Foreign minister of Prussia
- In office 24 February – 30 April 1849
- Monarch: Frederick William IV
- Preceded by: Hans von Bülow
- Succeeded by: Friedrich Wilhelm von Brandenburg

Personal details
- Born: 23 September 1791 Werbelow/Uckermark, Kingdom of Prussia
- Died: 18 April 1859 (aged 67) Berlin, Kingdom of Prussia

= Heinrich Friedrich von Arnim-Heinrichsdorff-Werbelow =

German general and politician (1792–1850)

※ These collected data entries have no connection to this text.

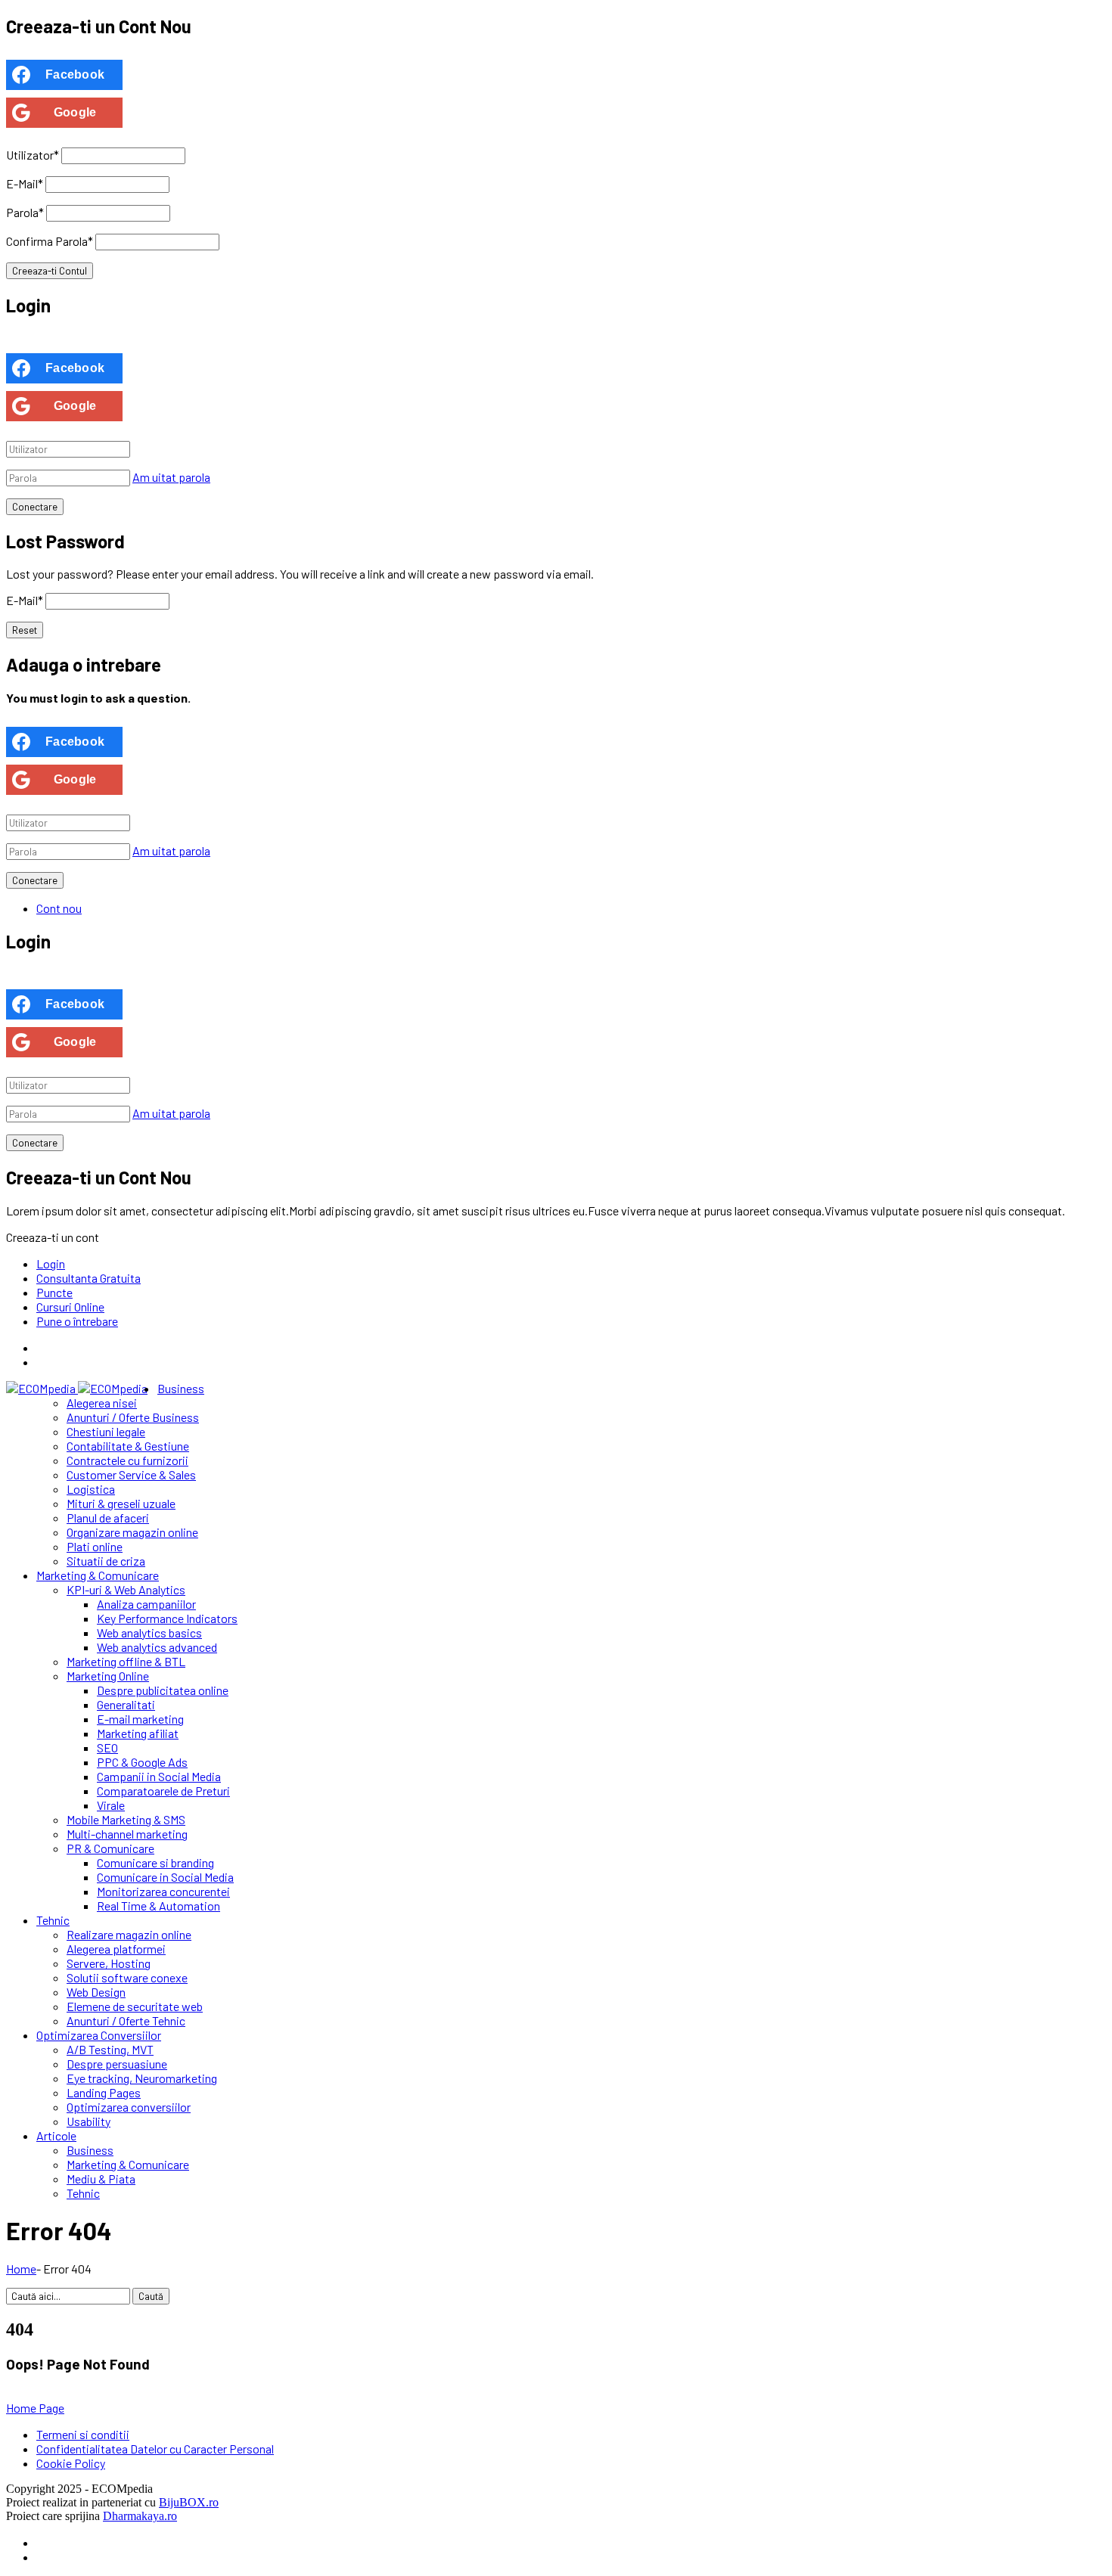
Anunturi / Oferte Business (133, 1417)
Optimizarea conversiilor (129, 2107)
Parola (25, 212)
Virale (111, 1805)
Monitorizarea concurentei (163, 1891)
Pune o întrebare (77, 1321)
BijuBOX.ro (189, 2502)
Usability (88, 2121)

Heinrich Friedrich Graf (Note: ) von Arnim-Heinrichsdorff-Werbelow (23 September 1791 – 18 April 1859) was a Prussian statesman.

==Early life==
Arnim was born on 23 September 1791 in Werbelow in the Kingdom of Prussia. He was the son of the Privy Councilor Heinrich August von Arnim (1760–1834) and Christine Ulrike Bernhardine von Borcke-Stargordt (1773–1818), and a was grandson of Werner Friedrich Abraham von Arnim.

== Career ==
Arnim participated in the War of the Sixth Coalition and then embarked on a diplomatic career. After working as legation secretary in Stockholm and in Paris, he was the Prussian envoy in Brussels from 1831, from 1841 in Paris and in Vienna from 1845 to 1848, where he acted entirely in accordance with Metternich's politics. He became an important advisor to king Frederick William IV of Prussia during the revolution of 1848. He encouraged the King to grant concessions to liberals and support German unification under Prussian leadership.

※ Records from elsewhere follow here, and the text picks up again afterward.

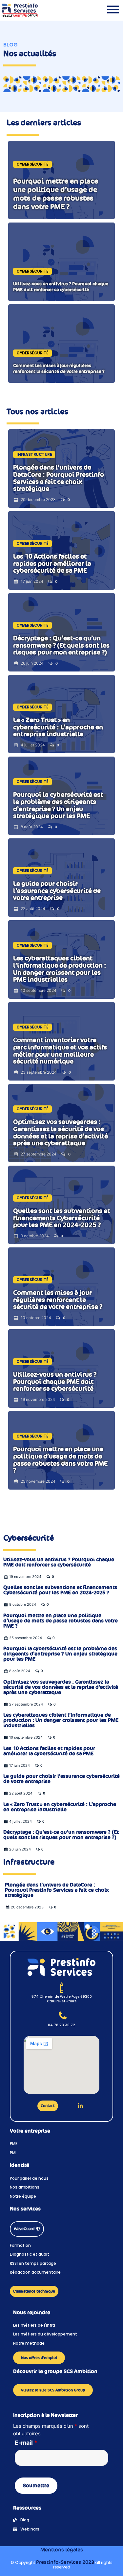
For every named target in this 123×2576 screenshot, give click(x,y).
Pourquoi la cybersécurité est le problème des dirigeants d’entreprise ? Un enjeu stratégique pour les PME (60, 1653)
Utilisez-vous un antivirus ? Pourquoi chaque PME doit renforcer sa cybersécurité (58, 1562)
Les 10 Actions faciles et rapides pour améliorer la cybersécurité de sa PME (49, 1751)
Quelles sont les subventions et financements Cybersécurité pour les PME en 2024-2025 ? (60, 1590)
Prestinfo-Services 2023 (65, 2562)
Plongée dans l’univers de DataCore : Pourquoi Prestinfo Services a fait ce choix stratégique (57, 1890)
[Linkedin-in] (80, 2106)
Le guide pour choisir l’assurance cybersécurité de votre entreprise (61, 1779)
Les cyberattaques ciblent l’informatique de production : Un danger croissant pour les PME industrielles (60, 1720)
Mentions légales (61, 2549)
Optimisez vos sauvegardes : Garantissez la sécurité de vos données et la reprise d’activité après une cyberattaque (60, 1687)
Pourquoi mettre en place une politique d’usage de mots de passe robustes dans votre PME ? (60, 1620)
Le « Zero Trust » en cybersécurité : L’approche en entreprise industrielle (59, 1807)
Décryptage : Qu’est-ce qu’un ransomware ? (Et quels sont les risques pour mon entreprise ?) (61, 1835)
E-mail (26, 2443)
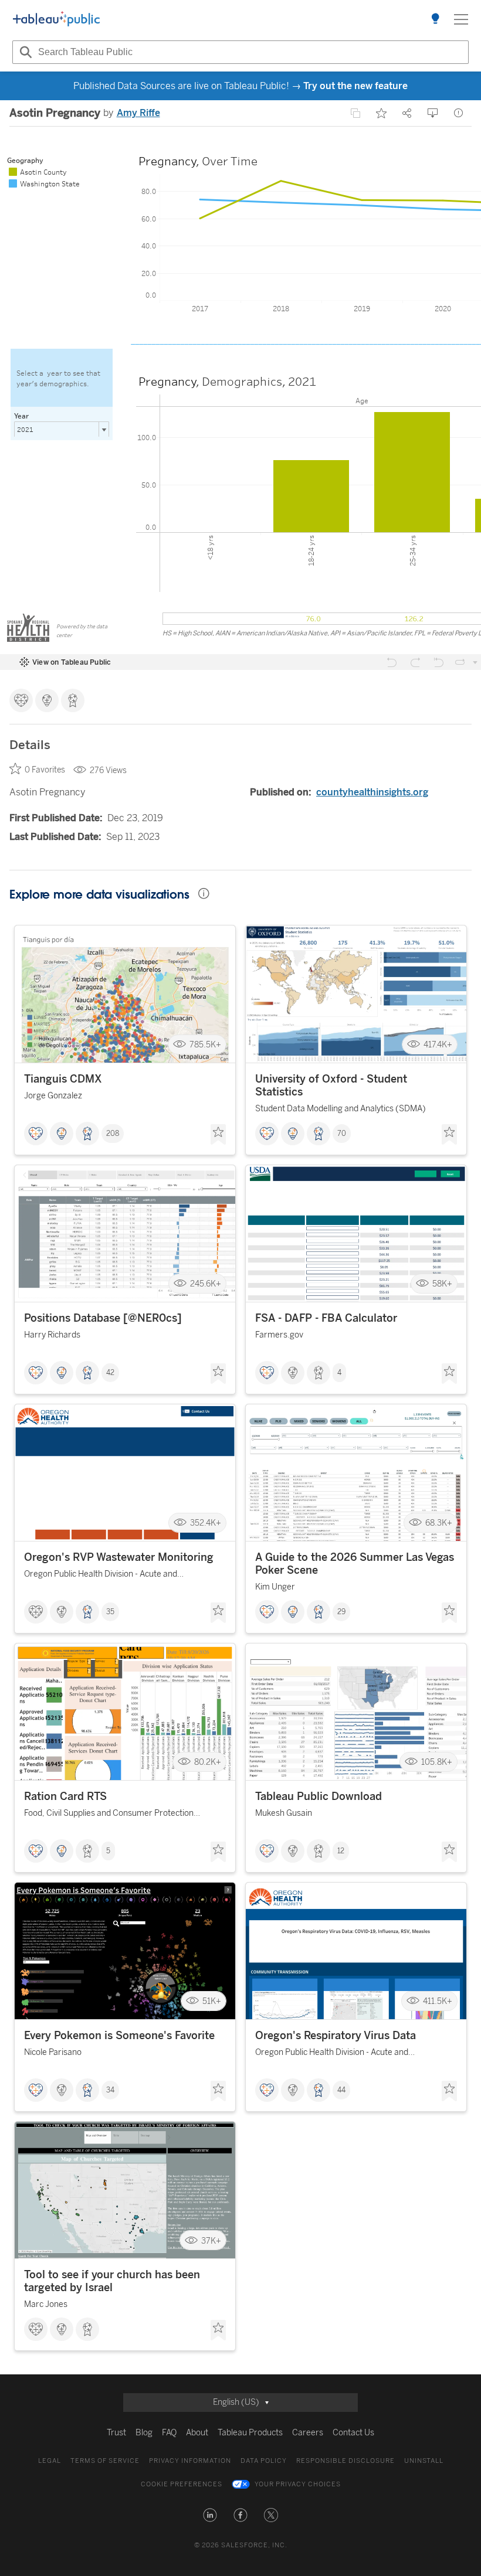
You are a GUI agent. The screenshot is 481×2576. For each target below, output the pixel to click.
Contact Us (353, 2433)
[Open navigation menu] (461, 19)
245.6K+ (205, 1284)
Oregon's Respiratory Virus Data (335, 2035)
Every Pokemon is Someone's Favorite (119, 2035)
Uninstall (423, 2461)
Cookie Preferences (181, 2484)
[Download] (433, 113)
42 (110, 1373)
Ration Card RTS (65, 1796)
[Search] (24, 52)
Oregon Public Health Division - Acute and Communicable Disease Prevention (100, 1576)
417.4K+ (438, 1044)
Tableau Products (250, 2433)
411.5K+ (437, 2001)
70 (341, 1133)
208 (112, 1133)
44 (341, 2090)
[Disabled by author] (355, 113)
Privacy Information (190, 2461)
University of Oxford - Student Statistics (331, 1085)
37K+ (211, 2240)
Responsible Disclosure (345, 2461)
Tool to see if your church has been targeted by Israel (112, 2281)
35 (110, 1612)
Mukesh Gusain (283, 1813)
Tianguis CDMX (63, 1079)
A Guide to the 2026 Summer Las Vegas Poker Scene (354, 1564)
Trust (116, 2433)
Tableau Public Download (318, 1796)
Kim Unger (275, 1587)
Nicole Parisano (53, 2052)
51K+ (211, 2001)
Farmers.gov (279, 1335)
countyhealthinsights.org (372, 792)
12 (340, 1851)
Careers (307, 2433)
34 (110, 2090)
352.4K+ (205, 1523)
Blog (144, 2433)
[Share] (407, 113)
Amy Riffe (138, 112)
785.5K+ (205, 1044)
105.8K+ (436, 1762)
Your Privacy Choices (298, 2484)
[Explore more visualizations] (435, 19)
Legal (49, 2461)
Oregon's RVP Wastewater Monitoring (119, 1557)
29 (341, 1612)
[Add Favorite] (381, 113)
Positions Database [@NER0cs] (103, 1318)
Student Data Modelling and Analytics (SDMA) (340, 1109)
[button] (210, 2515)
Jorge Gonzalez (53, 1096)
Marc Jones (45, 2304)
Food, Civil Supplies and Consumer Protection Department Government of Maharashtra (109, 1815)
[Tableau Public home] (56, 19)
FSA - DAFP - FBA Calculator (326, 1318)
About (197, 2433)
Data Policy (263, 2461)
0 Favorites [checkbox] (45, 770)
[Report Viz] (459, 113)
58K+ (442, 1284)
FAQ (169, 2433)
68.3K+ (438, 1523)
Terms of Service (105, 2461)
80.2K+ (207, 1762)
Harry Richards (52, 1335)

On 24 February 1849 he was appointed Foreign Minister of Prussia, And pursued a revolutionary foreign policy, reversing ties with the reactionary states of Russia and Austria. He sought with little success to gain French and British support for the creation of the German national state, and for the restoration of Polish independence. He resigned on 3 May 1849, as he did not agree with the German policy of the foreign ministry. From 1851 to 1857 he was once again Prussian ambassador to Vienna, he cultivated good relations with Austria as much as possible, which he saw as an indispensable ally of Prussia. He was a member of the Prussian House of Lords from 1857 until his death.

==Personal life==
Arnim-Heinrichsdorff-Werbelow died in Berlin, unmarried, on 18 April 1859.